Kaya, kadınların dayanışmasıyla katile müebbet ceza verildiğini hatırlattı, yine kadınların dayanışma örneğine ihtiyaç duyduklarını kaydetti. Kaya, kadın örgütlerini, kadınları ve avukatları davayı sahiplenmeye çağırdı.

'NURCAN'IN DAVASI KATLEDİLEN KADINLARIN DAVASIDIR'
SKM Sözcüsü Deniz Aktaş da 7 Ocak'taki davanın sadece Nurcan'ın değil, katledilen kadınların davası olarak gördüklerini kaydetti. Aktaş, Nurcan'ın katilinin aldığı cezanın kadınların mücadelesi ve dayanışmasıyla elde edilebildiğini belirtti ve yine böyle bir dayanışma ihtiyacına vurgu yaptı. Aktaş, "Erkek yargının verdiği kararları genelgelerle değil, dayanışmayla değiştirebiliriz" diye konuştu.
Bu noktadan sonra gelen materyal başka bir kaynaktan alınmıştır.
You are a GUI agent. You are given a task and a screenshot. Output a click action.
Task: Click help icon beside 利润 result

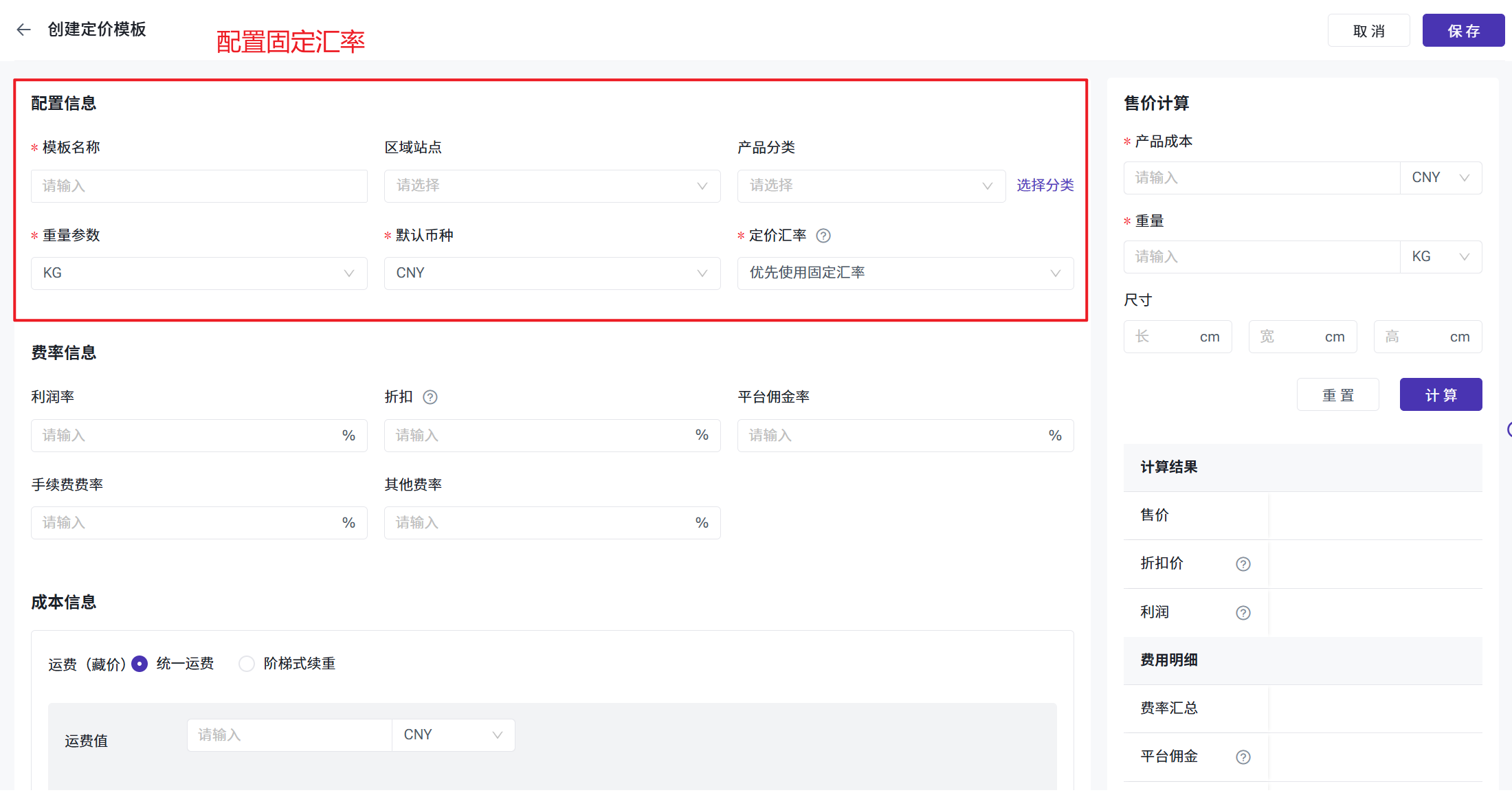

HDP İl Eşbaşkanı Elif Bulut da, erkeklerin katlettiği kadınların ailelerinin, kadın örgütlerinin talep ettiği şeyin kanunların uygulanması olduğunu belirtti. Yargının erkek lehine verdiği kararlarla, katillerin cesaretlendiğini söyleyen Bulut, "Biz örgütlülüğümüzle sınuç almıştık, şimdi de dayanışmayla mahkemeye katılmamız gerekiyor" diye konuştu.

'SUÇLU BAŞKANDIR, YARGIDIR, POLİSTİR DEMEYE DEVAM EDECEĞİZ'
"Yargının kararı hukuki değil, erkek tarafını tutmaktır" diyen Oya Ersoy da "Yukarıdan aşağıya uygulanan erkek egemen gerici politikaların bir sonucudur" şeklinde konuştu. Şule Çet davasını anımsatan Ersoy, "Şule davasında polis-sermaye-yargı işbirliğini nasıl işletildiğini gördük. Verilen bu kararda da yargı cinayeti onaylıyor. Bir kez daha söylüyoruz. Suçlu sizsiniz, suçlu başkandır, suçlu yargıdır, polistir demeye devam edeceğiz" diye konuştu. Ersoy, tüm kadınları duruşmaya katılmaya çağırdı.

Hüda Kaya da, kadınların sınırsız ve sınıfsız dayanışmayı ortaya koyması gerektiğine dikkat çekti.